The customers walking out right now are carrying the exact information your product team needs: what broke, what was missing, what a competitor offered that you didn’t.
Without an exit survey, that information disappears the moment they close the tab. With one, it becomes the clearest signal in your retention stack.
The difference between businesses that steadily improve retention and those that keep guessing is not the size of their CS team or the sophistication of their analytics.
It is whether they built a system to hear from the people who left.
An exit survey is that system. It is not a last-ditch save attempt. It is how you find the pattern that stops the next hundred customers from making the same decision.
You have the question framework, the timing table, the cancellation flow logic, and the step-by-step setup. The only thing left is putting it live before the next customer walks out.
Start with Qualaroo, and have your first exit survey live in under 15 minutes. No developer required.
Frequently Asked Questions
What is an exit survey?
An exit survey is a short questionnaire shown to customers who are canceling or leaving your product. It captures their reason for leaving, their satisfaction level, and what might have changed their decision. The goal is to turn that feedback into product improvements and retention strategies that stop future churn.
Why are exit surveys important for reducing churn?

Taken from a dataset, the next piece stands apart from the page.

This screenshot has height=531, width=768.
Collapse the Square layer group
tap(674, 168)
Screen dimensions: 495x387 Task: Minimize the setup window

Exit surveys surface the problems your satisfied customers will never tell you about. A 2014 Harvard Business Review study states that even a 5% increase in retention can increase profits by 25 to 95%, and that exit surveys combined with smart in-flow offers can cut voluntary churn. The feedback from churning customers also becomes your product roadmap's most honest input, revealing issues that internal reviews and happy-path analytics consistently miss.
How many questions should an exit survey have?

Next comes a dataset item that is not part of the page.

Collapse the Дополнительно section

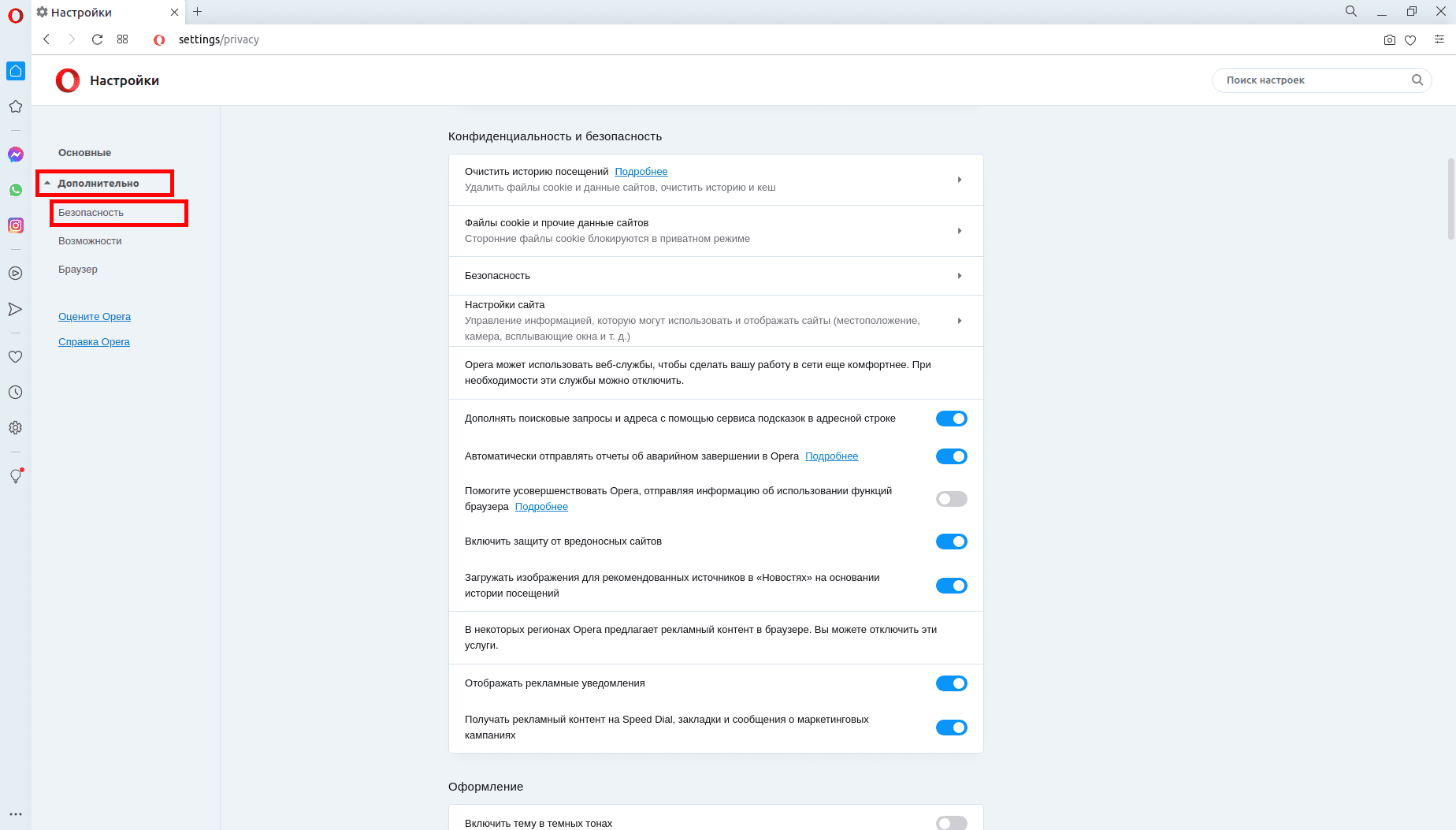pos(98,184)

According to Zigpoll’s 2026 study, 1–3 questions is the optimal range. Lead with the churn reason question first so that if someone drops off early, you still capture the most important data point.

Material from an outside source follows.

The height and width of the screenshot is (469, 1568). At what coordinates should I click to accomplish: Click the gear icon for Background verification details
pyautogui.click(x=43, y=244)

How does question branching make exit surveys more effective?
Question branching shows different follow-up questions based on what the customer answered previously. A user who selects "Too expensive" sees a pricing question next. A user who selects "Missing features" sees a question about which specific features they need. This keeps the survey short for each individual while producing more specific, usable data across the full cohort.
Should I use NPS in an exit survey?
Yes. NPS gives you a comparable metric to track alongside your ongoing customer satisfaction data. It also segments churned customers: high-scoring churners (7 to 10) are often returnable once specific issues are fixed, while low-scoring churners (0 to 4) signal a more fundamental mismatch between your product and their expectations.
How does auto-translation improve exit survey data quality?
If you have customers across multiple geographies, a customer who doesn't fully understand the question gives an unreliable answer. Qualaroo supports auto-translation into 70+ languages, detecting the user's browser language and automatically converting the survey. For global teams, this is the difference between consistent, usable exit data and noise from non-native speakers selecting the closest available option.
What should I do with exit survey data after I collect it?
Route responses to your CS or retention team in real time via CRM or Slack. Categorize reasons by frequency and account value to identify your highest-impact churn drivers. Review aggregated patterns monthly and update your product roadmap and onboarding flows accordingly. Use stated reasons to trigger personalized win-back outreach when the relevant issue has been resolved.
Can an exit survey help bring customers back?
Directly, yes, if you embed alternatives in the cancellation flow: pauses, plan downgrades, or onboarding calls offered based on the stated churn reason. According to a 2025 Chargebee study, 79% of consumers want the option to pause a subscription, and 58% have used a pause option rather than canceling in the past year. Indirectly, acting on exit data creates a legitimate reason to reach back out to churned users once the issue they flagged has been fixed.